Vida limitada y poca capacidad.

Si tengo que recordar algo de ellos es precisamente esas dos cosas. La vida era limitada porque era vulnerable a los campos magnéticos externos. Aparte tenían una pestaña móvil que dejaba al aire la parte de escritura que era sensible a romperse al tener una especie de muelle. Cierto es que sin esa parte metálica el disquete seguía funcionando, pero todavía era más sensible a los campos magnéticos.

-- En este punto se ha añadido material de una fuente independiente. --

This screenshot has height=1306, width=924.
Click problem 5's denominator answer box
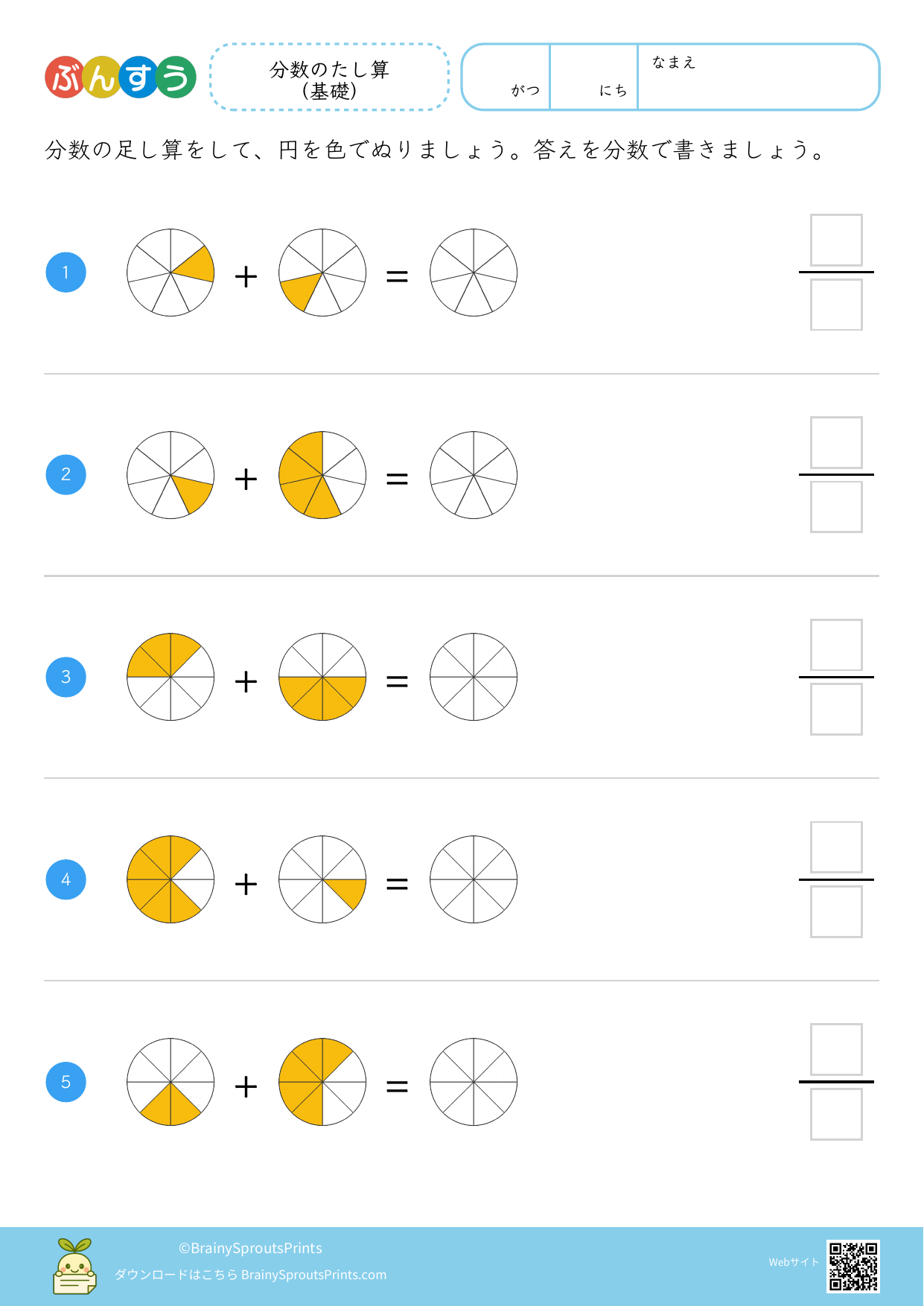tap(836, 1114)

Los disquetes empezaron hace unos 30 años y en el 2000, cuando definitivamente se acabaron con ellos, tenían una capacidad de 240mb.

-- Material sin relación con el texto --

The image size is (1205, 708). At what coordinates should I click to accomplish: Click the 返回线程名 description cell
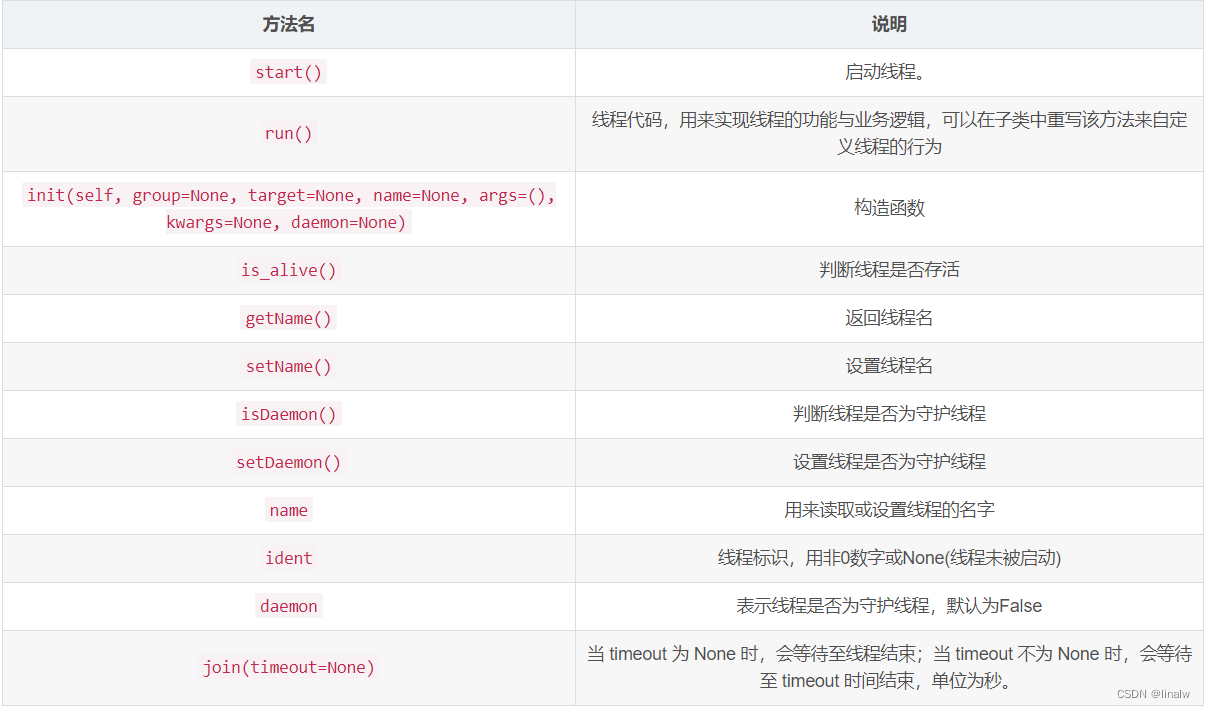[x=889, y=318]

Parece que es una eternidad, pero hace apenas 18 años que los liquidamos, tampoco es tanto. El principal responsable de su desaparición fue el CD que tenía unas capacidades muy superiores en un formato más agradable. Dejo un poco de lado el otro disquete, el de 5 y cuarto, y la verdad, no sé porque lo hago. Quizás no lo he vivido tan intensamente (pese a usarlos) o quizás creo recordar que no tuvieron tanta importancia o mi mente así me lo transmite.

 

Tipos de disquetes.

Como digo estoy dejando de lado los de 5 y cuarto y todavía más atrás, los de 8. Recuerdo haberlos tenido todos, aunque los de 8 quizás los he tenido por alguna vieja computadora de casa o porque mi mente lo recuerda de algún sitio. Lo que sí que tengo claro es que los de 5 y 3 los he vivido. La diferencia entre los de 8 y 5 era básicamente el tamaño. Los de 5 eran ya mucho más pequeños y muy finos respecto a los de 3. Con los de tres recuerdo como si fuera ayer la de dolores de cabeza que me daban cuando estaba la pestaña de bloqueo que no te permitía escribir nada en ellos y que había veces que no lo recordaba y me volvía loco intentando grabar cosas en ellos. Que tiempos.

 

Juegos que nos parecían normales.

No recuerdo cual era exactamente. Quizás era el Alone in de dark o alguno similar. Lo que sí que recuerdo es que alguno de esos juegos, ya en disquete de 3 y cuarto, tenía un volumen para la época desorbitado. Recuerdo que eran cinco disquetes lo que me parecía algo normal en la época. Estar jugando y que te pidiera el segundo o tercer disco era algo habitual y que no lo tomaba como extraño. A día de hoy eso es impensable, y menos si tenemos en cuenta que el volumen de esos cinco discos quizás eran unos 15 megas o algo así. Desde luego en tema capacidades ha llovido muchísimo. Recordemos que en la época dorada de los disquetes, es decir, cuando ya habían sufrido varias evoluciones de capacidad, llegaron a los 2.88mb, una cifra que a día de hoy es de chiste.

 

El disquete, ¿hemos mejorado o no?

Obviamente hemos mejorado y mucho. El disquete fue un buen sistema de almacenamiento, pero con los años las capacidades demandadas eran muy superiores y el CD llegó para cubrir esas necesidades. Los formatos de compresión (ZIP) ayudaron a que su vida se alargase mucho más de lo que le hubiera tocado, y decir que oficialmente quedó descatalogado en el 2000, es decir mucho. Estamos en el 18, con lo cual, son muy pocos años los que hace que lo abandonamos definitivamente. Siempre nos quedará en el recuerdo como el más importante sistema de almacenamiento, por tiempo y simpatía.